A nurse practitioner has provided care for three different patients with chronic pharyngitis over the past several months. Which patients are at greatest risk for developing chronic pharyngitis?
- A. Patients who are habitual users of alcohol and tobacco
- B. Patients who are habitual users of caffeine and other stimulants
- C. Patients who eat a diet high in spicy foods
- D. Patients who have gastrointestinal reflux disease (GERD)
Correct Answer: A
Rationale: Chronic pharyngitis is common in adults who live and work in dusty surroundings, use the voice to excess, suffer from chronic cough, and habitually use alcohol and tobacco. Caffeine and spicy foods have not been linked to chronic pharyngitis. GERD is not a noted risk factor.
The nurse is conducting a presurgical interview for a patient with laryngeal cancer. The patient states that he drinks approximately six to eight shots of vodka per day. It is imperative that the nurse inform the surgical team so the patient can be assessed for what?

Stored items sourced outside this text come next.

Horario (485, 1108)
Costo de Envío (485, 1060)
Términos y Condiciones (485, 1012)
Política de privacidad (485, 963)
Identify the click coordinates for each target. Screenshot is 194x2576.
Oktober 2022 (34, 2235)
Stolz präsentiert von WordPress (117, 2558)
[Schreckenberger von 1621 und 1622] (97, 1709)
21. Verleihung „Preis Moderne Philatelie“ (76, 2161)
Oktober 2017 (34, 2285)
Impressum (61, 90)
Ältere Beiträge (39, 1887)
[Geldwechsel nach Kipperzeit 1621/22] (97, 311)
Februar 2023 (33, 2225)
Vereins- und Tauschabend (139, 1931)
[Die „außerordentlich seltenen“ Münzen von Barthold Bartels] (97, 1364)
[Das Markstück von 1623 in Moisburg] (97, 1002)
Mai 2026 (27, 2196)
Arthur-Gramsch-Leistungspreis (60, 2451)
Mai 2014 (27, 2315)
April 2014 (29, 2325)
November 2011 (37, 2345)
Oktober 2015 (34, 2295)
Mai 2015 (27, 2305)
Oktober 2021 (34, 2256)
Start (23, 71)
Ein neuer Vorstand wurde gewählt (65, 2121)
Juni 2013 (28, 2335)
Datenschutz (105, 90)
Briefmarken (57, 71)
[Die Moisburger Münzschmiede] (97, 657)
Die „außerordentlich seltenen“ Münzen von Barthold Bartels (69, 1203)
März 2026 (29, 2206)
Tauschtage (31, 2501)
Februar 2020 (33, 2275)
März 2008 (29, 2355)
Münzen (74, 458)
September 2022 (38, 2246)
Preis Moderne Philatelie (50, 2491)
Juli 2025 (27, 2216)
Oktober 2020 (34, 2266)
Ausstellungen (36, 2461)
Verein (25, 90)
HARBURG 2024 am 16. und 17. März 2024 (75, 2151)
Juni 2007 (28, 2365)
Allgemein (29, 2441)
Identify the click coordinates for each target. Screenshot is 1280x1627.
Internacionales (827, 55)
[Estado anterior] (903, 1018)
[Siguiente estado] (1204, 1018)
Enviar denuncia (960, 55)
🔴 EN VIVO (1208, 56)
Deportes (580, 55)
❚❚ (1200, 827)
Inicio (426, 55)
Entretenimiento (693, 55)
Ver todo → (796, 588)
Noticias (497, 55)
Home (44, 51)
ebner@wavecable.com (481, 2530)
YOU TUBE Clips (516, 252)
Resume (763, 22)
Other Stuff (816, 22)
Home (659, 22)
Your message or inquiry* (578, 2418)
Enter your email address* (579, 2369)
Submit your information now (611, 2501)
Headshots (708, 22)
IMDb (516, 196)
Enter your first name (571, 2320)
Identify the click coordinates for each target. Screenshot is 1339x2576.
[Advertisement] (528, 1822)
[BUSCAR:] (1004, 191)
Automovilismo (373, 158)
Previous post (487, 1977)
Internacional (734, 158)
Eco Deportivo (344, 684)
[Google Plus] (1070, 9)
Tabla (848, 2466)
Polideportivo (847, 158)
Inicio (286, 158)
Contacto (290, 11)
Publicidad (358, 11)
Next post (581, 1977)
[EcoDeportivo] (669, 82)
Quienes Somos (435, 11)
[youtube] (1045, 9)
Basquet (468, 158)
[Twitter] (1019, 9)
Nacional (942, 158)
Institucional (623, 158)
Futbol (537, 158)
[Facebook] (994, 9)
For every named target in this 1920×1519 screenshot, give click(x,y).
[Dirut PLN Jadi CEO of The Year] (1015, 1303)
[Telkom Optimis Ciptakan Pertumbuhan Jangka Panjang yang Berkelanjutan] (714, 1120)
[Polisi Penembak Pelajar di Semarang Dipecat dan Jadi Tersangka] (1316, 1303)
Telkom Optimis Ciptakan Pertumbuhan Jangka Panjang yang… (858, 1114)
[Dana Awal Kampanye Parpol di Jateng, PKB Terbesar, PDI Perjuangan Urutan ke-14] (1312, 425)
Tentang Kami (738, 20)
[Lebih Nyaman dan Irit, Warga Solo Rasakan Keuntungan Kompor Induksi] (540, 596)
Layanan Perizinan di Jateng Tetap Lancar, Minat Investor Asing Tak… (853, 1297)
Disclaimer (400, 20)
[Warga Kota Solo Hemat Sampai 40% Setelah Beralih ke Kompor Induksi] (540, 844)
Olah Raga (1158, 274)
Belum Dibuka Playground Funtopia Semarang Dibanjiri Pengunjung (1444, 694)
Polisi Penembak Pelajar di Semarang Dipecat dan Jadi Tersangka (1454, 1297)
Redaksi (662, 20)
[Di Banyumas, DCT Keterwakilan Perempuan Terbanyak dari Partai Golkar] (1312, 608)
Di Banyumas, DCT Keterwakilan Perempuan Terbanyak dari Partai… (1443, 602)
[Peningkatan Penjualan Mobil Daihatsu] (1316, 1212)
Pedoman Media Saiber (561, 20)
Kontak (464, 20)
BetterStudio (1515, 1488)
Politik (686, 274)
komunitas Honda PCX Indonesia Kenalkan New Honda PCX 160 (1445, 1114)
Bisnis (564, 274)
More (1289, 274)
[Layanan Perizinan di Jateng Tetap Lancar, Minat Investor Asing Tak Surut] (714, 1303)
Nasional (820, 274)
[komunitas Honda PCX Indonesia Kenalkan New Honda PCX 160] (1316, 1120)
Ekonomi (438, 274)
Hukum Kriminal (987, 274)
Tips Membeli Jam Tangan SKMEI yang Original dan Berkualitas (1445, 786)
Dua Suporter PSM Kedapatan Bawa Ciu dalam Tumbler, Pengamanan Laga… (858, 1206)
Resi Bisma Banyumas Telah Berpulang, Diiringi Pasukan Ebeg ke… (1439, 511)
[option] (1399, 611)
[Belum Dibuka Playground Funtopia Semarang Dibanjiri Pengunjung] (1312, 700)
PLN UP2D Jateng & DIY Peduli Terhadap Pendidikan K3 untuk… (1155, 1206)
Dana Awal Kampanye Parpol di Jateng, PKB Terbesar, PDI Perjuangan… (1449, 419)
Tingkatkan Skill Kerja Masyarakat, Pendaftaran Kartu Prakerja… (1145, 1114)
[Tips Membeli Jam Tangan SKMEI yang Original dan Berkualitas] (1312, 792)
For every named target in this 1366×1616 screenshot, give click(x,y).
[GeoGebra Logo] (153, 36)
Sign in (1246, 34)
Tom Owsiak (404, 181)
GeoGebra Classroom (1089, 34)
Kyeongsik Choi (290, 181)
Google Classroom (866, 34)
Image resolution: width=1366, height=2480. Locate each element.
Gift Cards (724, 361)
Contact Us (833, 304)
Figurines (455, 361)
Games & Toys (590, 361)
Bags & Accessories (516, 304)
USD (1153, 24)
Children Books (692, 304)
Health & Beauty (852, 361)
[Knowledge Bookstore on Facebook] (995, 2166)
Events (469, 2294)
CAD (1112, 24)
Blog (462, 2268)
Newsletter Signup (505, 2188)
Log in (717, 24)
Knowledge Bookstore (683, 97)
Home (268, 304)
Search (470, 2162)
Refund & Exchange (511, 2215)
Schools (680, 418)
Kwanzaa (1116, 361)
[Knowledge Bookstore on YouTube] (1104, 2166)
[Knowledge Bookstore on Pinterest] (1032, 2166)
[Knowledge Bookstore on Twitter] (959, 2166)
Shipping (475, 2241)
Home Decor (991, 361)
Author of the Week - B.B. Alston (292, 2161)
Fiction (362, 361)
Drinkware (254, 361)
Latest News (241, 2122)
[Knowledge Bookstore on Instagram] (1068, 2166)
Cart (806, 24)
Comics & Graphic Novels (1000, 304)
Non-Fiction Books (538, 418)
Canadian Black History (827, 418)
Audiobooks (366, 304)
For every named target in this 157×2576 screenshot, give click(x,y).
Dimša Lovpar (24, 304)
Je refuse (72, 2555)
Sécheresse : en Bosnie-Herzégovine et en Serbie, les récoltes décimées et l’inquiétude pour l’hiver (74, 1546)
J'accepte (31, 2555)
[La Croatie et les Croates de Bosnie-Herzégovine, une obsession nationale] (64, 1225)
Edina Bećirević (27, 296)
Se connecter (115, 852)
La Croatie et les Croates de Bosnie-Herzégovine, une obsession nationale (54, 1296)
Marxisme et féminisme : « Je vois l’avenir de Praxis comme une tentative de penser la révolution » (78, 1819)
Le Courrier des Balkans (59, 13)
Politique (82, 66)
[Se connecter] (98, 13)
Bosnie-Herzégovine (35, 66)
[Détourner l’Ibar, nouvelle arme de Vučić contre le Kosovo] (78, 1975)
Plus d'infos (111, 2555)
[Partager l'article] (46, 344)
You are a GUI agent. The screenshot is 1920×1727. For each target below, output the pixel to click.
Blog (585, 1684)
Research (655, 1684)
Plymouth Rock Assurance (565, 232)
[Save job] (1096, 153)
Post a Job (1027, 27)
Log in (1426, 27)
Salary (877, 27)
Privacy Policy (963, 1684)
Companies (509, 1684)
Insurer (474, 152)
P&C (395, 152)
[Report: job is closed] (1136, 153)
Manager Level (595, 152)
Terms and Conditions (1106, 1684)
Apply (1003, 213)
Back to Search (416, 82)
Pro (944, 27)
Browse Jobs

- A. Increased risk for infection
- B. Delirium tremens
- C. Depression
- D. Nonadherence to postoperative care
Correct Answer: B
Rationale: Considering the known risk factors for cancer of the larynx, it is essential to assess the patients history of alcohol intake. Infection is a risk in the postoperative period, but not an appropriate answer based on the patients history. Depression and nonadherence are risks in the postoperative phase, but would not be critical short-term assessments.
As a clinic nurse, you are caring for a patient who has been prescribed an antibiotic for tonsillitis and has been instructed to take the antibiotic for 10 days. When you do a follow-up call with this patient, you are informed that the patient is feeling better and is stopping the medication after taking it for 4 days. What information should you provide to this patient?
- A. Keep the remaining tablets for an infection at a later time.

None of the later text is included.